Give the lines below again exactly, starting with the line that holds "Task: Click the Gekko agent character image" and going on through the line that holds "Screen dimensions: 900x400".
**** TASK DATA ****
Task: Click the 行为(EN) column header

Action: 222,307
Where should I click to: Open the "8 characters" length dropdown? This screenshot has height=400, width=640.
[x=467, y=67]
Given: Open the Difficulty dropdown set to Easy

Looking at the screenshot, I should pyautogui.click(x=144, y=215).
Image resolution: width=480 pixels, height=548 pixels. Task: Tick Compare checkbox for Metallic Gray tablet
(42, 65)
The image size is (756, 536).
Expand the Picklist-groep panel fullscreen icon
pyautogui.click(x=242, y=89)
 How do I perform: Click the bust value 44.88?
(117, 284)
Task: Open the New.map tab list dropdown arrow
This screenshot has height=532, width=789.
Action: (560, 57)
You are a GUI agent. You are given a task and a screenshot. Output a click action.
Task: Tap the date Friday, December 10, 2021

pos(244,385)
****
**** TASK DATA ****
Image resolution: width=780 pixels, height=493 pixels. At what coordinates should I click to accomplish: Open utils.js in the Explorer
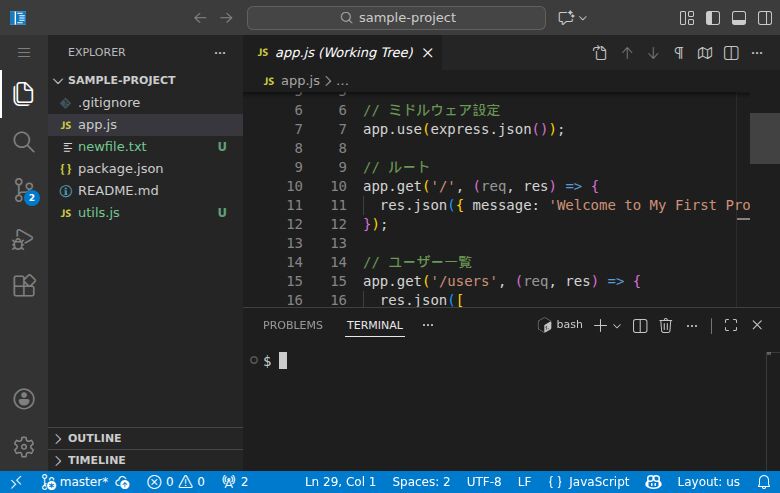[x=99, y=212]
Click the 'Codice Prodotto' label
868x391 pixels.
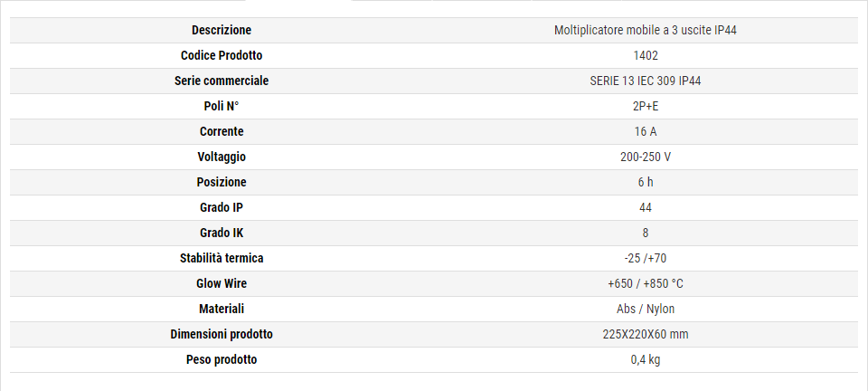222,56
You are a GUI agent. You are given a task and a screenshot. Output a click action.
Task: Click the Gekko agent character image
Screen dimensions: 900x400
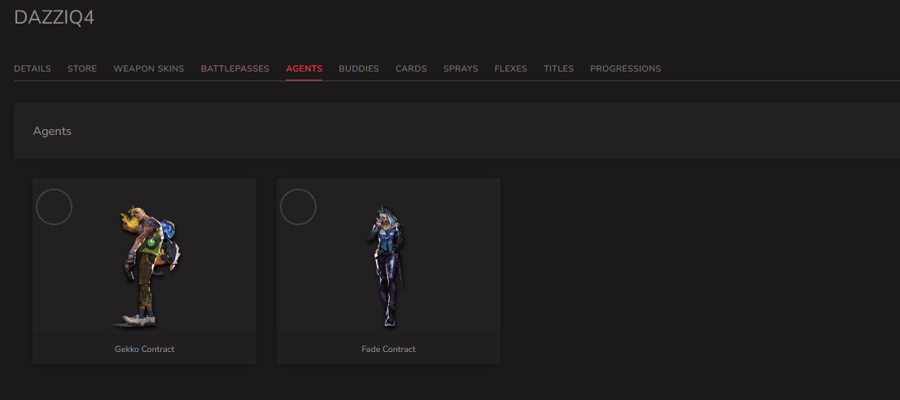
****
**** TASK DATA ****
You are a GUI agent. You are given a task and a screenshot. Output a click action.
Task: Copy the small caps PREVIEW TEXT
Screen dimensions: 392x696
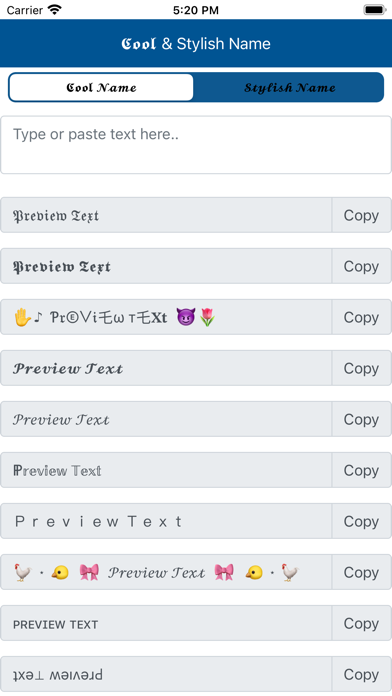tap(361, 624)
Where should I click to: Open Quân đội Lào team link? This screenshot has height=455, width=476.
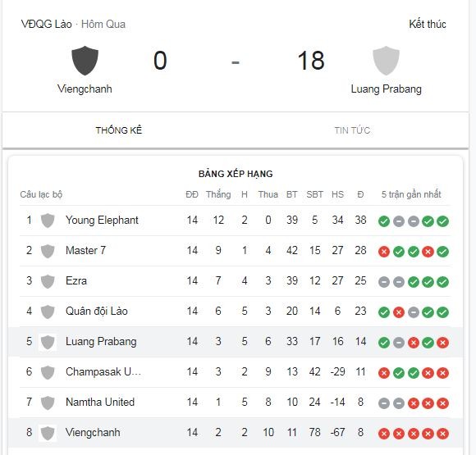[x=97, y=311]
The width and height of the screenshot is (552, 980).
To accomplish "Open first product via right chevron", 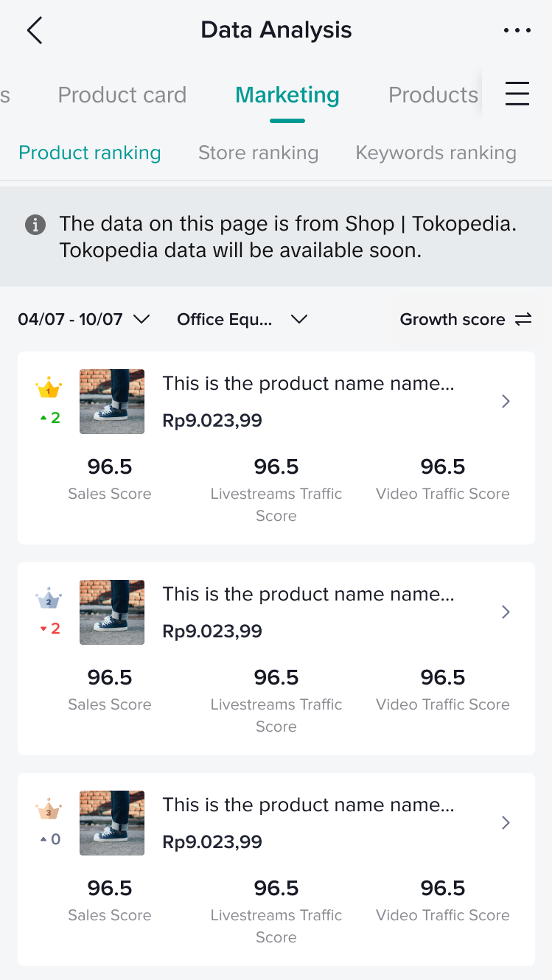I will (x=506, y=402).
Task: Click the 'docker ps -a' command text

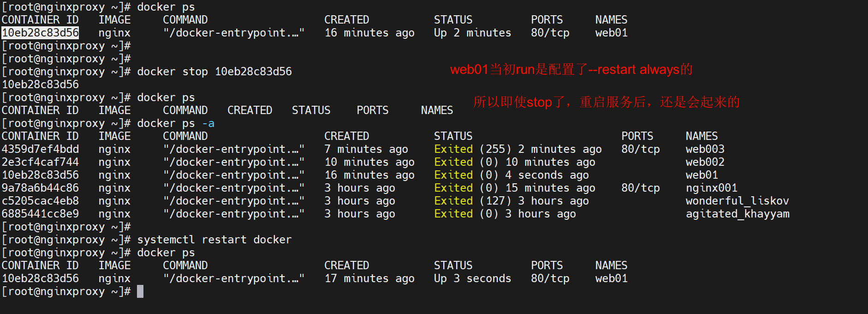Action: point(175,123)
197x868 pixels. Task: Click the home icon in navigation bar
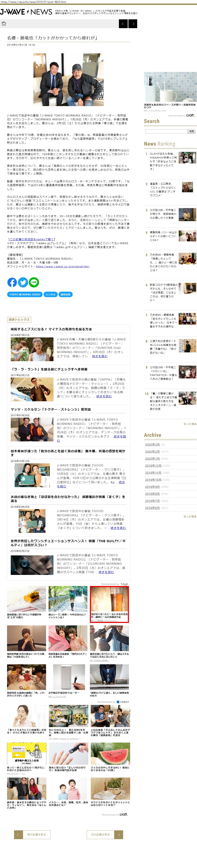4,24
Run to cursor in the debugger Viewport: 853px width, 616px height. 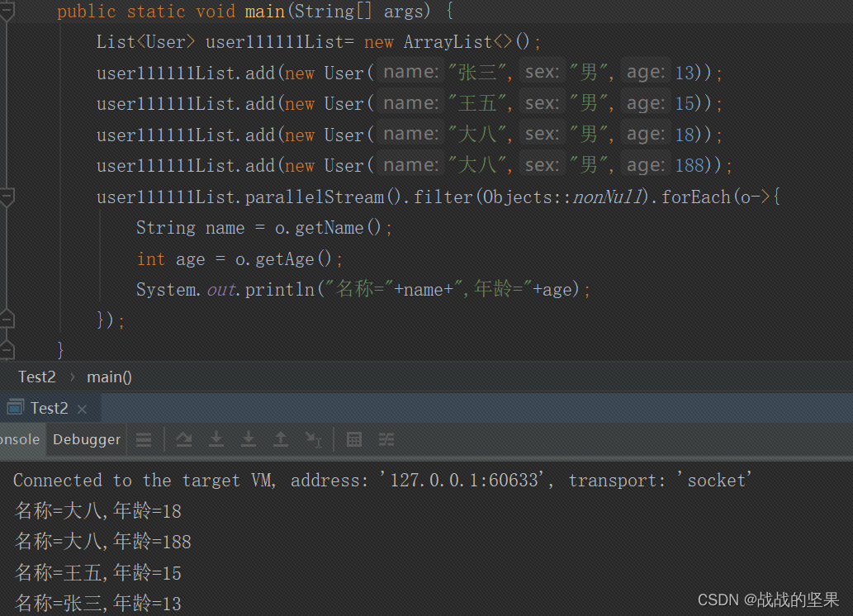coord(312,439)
****
EXERCISE RESPONSE ->
Task: Click the Gekko agent character image
Screen dimensions: 900x400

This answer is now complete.